2. Motion to Dismiss by Ralphs and Food 4 Less

Ralphs and Food 4 Less move to dismiss Plaintiff's Sixth Cause of Action for Breach of the Agreement Not to Terminate and Seventh Cause of Action for Breach of the Covenant of Good Faith and Fair Dealing as preempted by federal law and barred by the statute of limitations. These claims expressly call into question the terms of the collective bargaining agreement and, as discussed above, are completely preempted by § 301 of the LMRA. Considered as § 301 claims, the six-month statutory period comes into play; Plaintiff's Complaint was filed beyond that statutory grace period. Accordingly, the court grants the motion by Ralphs and Food 4 Less to dismiss the Sixth and Seventh Causes of Action against them.

D. Remand to State Court

If at any time before final judgment it appears the district court lacks subject matter jurisdiction, the case shall be remanded. 28 U.S.C. § 1447(c). Those claims in the Complaint which have been identified as disguised federal claims have been dismissed, leaving only state law claims pending in this action. The court is therefore without subject matter jurisdiction over the remaining state law causes of action and therefore remands those claims to state court.

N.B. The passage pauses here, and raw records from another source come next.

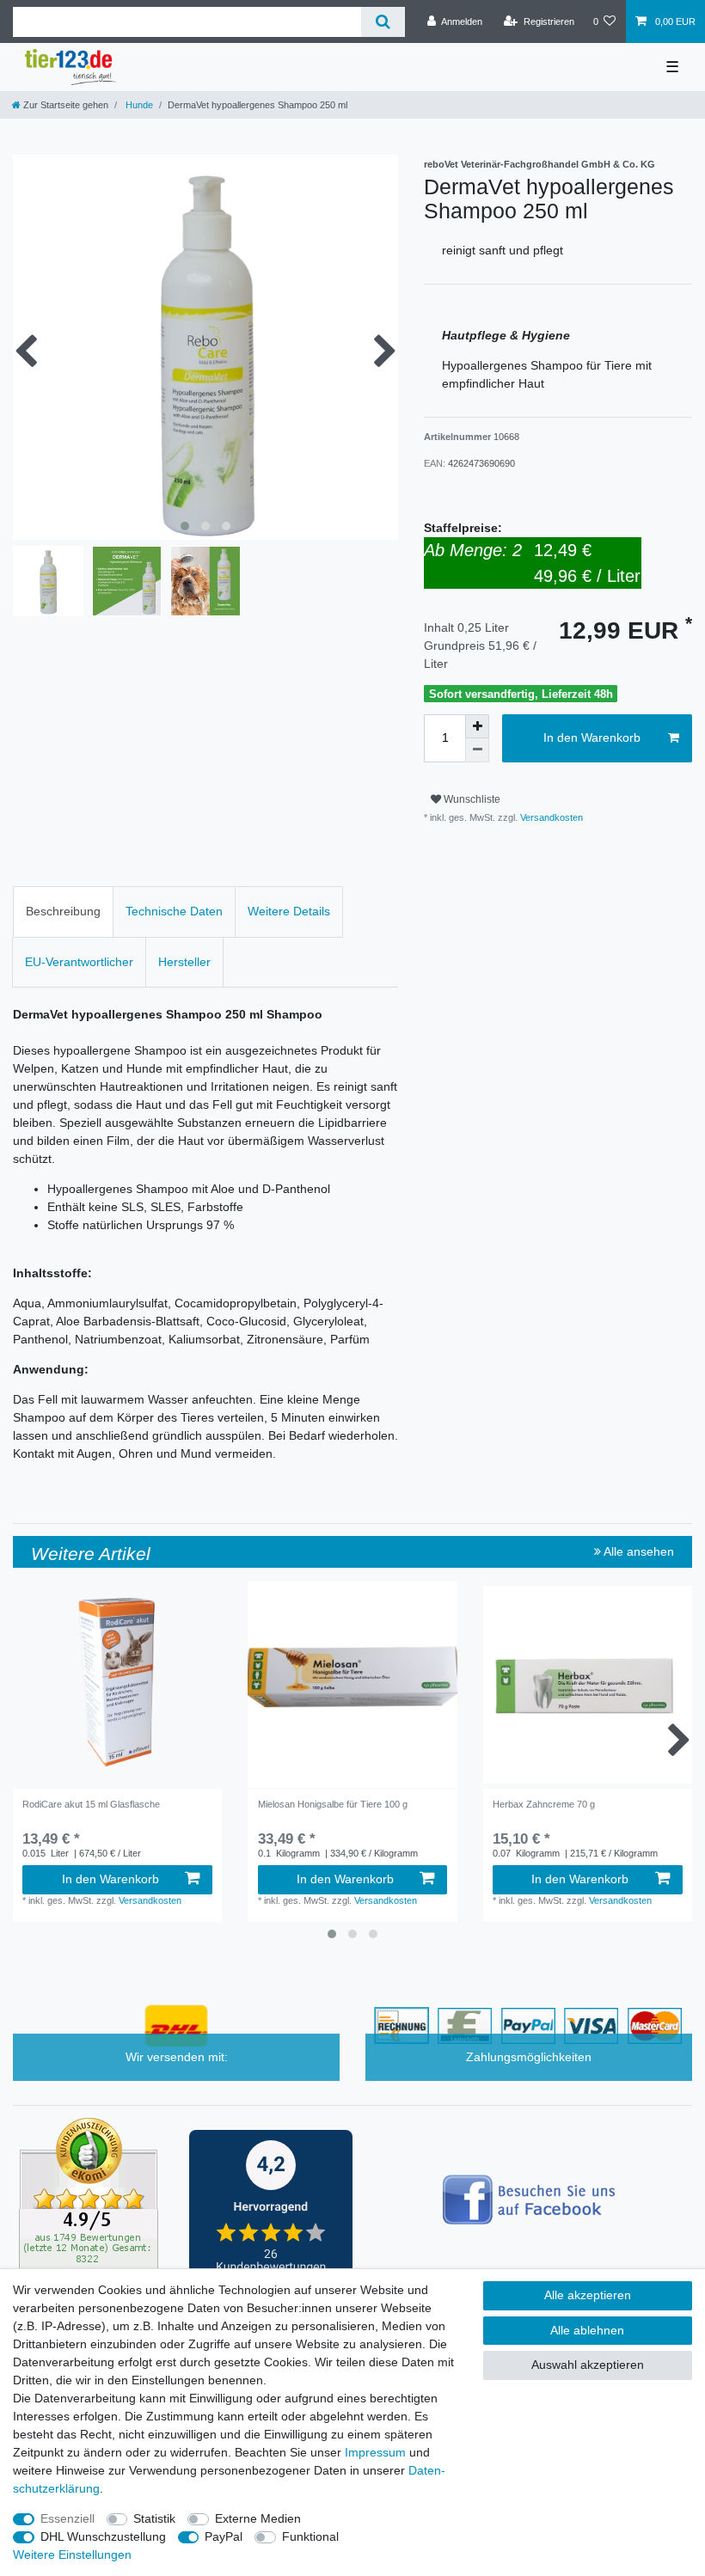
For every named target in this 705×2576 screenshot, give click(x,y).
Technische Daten (174, 911)
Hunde (138, 105)
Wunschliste (470, 799)
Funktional (310, 2536)
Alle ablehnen (587, 2330)
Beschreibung (63, 911)
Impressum (375, 2452)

For the reasons set forth above, the court GRANTS the motions to dismiss by Local 135 (Doc. No. 4)*fn5 and Ralphs and Food 4 Less (Doc. No. 9.) In addition, the following causes of action are hereby DISMISSED:

1) Plaintiff's Fourth Cause of Action for Intentional Infliction of Emotional Distress against Local 135;

2) Plaintiff's Fifth Cause of Action for Negligent Infliction of Emotional Distress against Local 135; 3) Plaintiff's Sixth Cause of Action for Breach of Agreement not to Terminate against Ralphs and Food 4 Less;

4) Plaintiff's Seventh Cause of Action for Breach of the Implied Covenant of Good Faith and Fair Dealing against Local 135, Ralphs, and Food 4 Less;

5) Plaintiff's Eighth Cause of Action for Breach of an Agreement to Represent against Local 135; and

6) Plaintiff's Ninth Cause of Action for Negligence against Local 135.

The remaining state law claims, which include Plaintiff's First, Second, Third, Fourth, Fifth, Ninth, and Tenth Causes of Action against Ralphs and Food 4 Less, are hereby REMANDED to state court. The Clerk of Court is instructed to close the case file.